==== EXERCISE INPUTS ====
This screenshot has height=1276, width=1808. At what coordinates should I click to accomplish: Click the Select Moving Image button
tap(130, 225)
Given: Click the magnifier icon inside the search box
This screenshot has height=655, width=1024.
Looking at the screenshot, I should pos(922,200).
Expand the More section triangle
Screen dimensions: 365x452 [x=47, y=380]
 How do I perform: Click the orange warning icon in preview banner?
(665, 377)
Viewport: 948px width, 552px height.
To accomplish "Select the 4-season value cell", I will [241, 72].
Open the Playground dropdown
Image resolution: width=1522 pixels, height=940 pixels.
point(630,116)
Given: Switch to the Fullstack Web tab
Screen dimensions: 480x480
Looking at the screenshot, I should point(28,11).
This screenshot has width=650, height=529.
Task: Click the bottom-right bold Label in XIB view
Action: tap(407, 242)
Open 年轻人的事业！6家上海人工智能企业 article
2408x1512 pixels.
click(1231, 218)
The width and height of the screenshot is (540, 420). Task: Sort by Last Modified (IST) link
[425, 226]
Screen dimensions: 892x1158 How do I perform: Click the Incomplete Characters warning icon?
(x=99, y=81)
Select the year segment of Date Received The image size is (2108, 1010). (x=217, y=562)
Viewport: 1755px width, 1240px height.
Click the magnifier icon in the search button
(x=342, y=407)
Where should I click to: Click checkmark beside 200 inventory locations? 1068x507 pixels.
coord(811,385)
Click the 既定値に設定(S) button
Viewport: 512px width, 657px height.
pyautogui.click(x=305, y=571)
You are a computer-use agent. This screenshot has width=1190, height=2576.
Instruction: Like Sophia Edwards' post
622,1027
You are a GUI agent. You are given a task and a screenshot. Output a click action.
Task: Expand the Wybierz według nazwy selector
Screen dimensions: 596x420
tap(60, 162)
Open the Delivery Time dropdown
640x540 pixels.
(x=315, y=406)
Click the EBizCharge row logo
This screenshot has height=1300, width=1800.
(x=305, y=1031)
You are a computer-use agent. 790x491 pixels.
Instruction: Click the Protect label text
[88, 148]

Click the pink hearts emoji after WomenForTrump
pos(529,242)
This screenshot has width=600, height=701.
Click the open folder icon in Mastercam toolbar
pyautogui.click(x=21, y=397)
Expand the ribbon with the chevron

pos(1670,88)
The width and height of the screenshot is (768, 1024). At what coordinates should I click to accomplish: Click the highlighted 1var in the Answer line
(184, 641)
====
WRITTEN EXERCISE >> Can you duplicate all of the lines above exactly, keeping each one as it appears?

TASK SOLUTION >>
This screenshot has height=1276, width=1808. At what coordinates should I click to accomplish: Click the Select Moving Image button
tap(130, 225)
Given: Click the magnifier icon inside the search box
This screenshot has height=655, width=1024.
Looking at the screenshot, I should pos(922,200).
Expand the More section triangle
Screen dimensions: 365x452 [x=47, y=380]
 How do I perform: Click the orange warning icon in preview banner?
(665, 377)
Viewport: 948px width, 552px height.
To accomplish "Select the 4-season value cell", I will [241, 72].
Open the Playground dropdown
Image resolution: width=1522 pixels, height=940 pixels.
point(630,116)
Given: Switch to the Fullstack Web tab
Screen dimensions: 480x480
Looking at the screenshot, I should point(28,11).
This screenshot has width=650, height=529.
Task: Click the bottom-right bold Label in XIB view
Action: tap(407, 242)
Open 年轻人的事业！6家上海人工智能企业 article
2408x1512 pixels.
click(1231, 218)
The width and height of the screenshot is (540, 420). Task: Sort by Last Modified (IST) link
[425, 226]
Screen dimensions: 892x1158 How do I perform: Click the Incomplete Characters warning icon?
(x=99, y=81)
Select the year segment of Date Received The image size is (2108, 1010). (x=217, y=562)
Viewport: 1755px width, 1240px height.
Click the magnifier icon in the search button
(x=342, y=407)
Where should I click to: Click checkmark beside 200 inventory locations? 1068x507 pixels.
coord(811,385)
Click the 既定値に設定(S) button
Viewport: 512px width, 657px height.
pyautogui.click(x=305, y=571)
You are a computer-use agent. This screenshot has width=1190, height=2576.
Instruction: Like Sophia Edwards' post
622,1027
You are a GUI agent. You are given a task and a screenshot. Output a click action.
Task: Expand the Wybierz według nazwy selector
Screen dimensions: 596x420
tap(60, 162)
Open the Delivery Time dropdown
640x540 pixels.
(x=315, y=406)
Click the EBizCharge row logo
This screenshot has height=1300, width=1800.
(x=305, y=1031)
You are a computer-use agent. 790x491 pixels.
Instruction: Click the Protect label text
[88, 148]

Click the pink hearts emoji after WomenForTrump
pos(529,242)
This screenshot has width=600, height=701.
Click the open folder icon in Mastercam toolbar
pyautogui.click(x=21, y=397)
Expand the ribbon with the chevron

pos(1670,88)
The width and height of the screenshot is (768, 1024). At what coordinates should I click to accomplish: Click the highlighted 1var in the Answer line
(184, 641)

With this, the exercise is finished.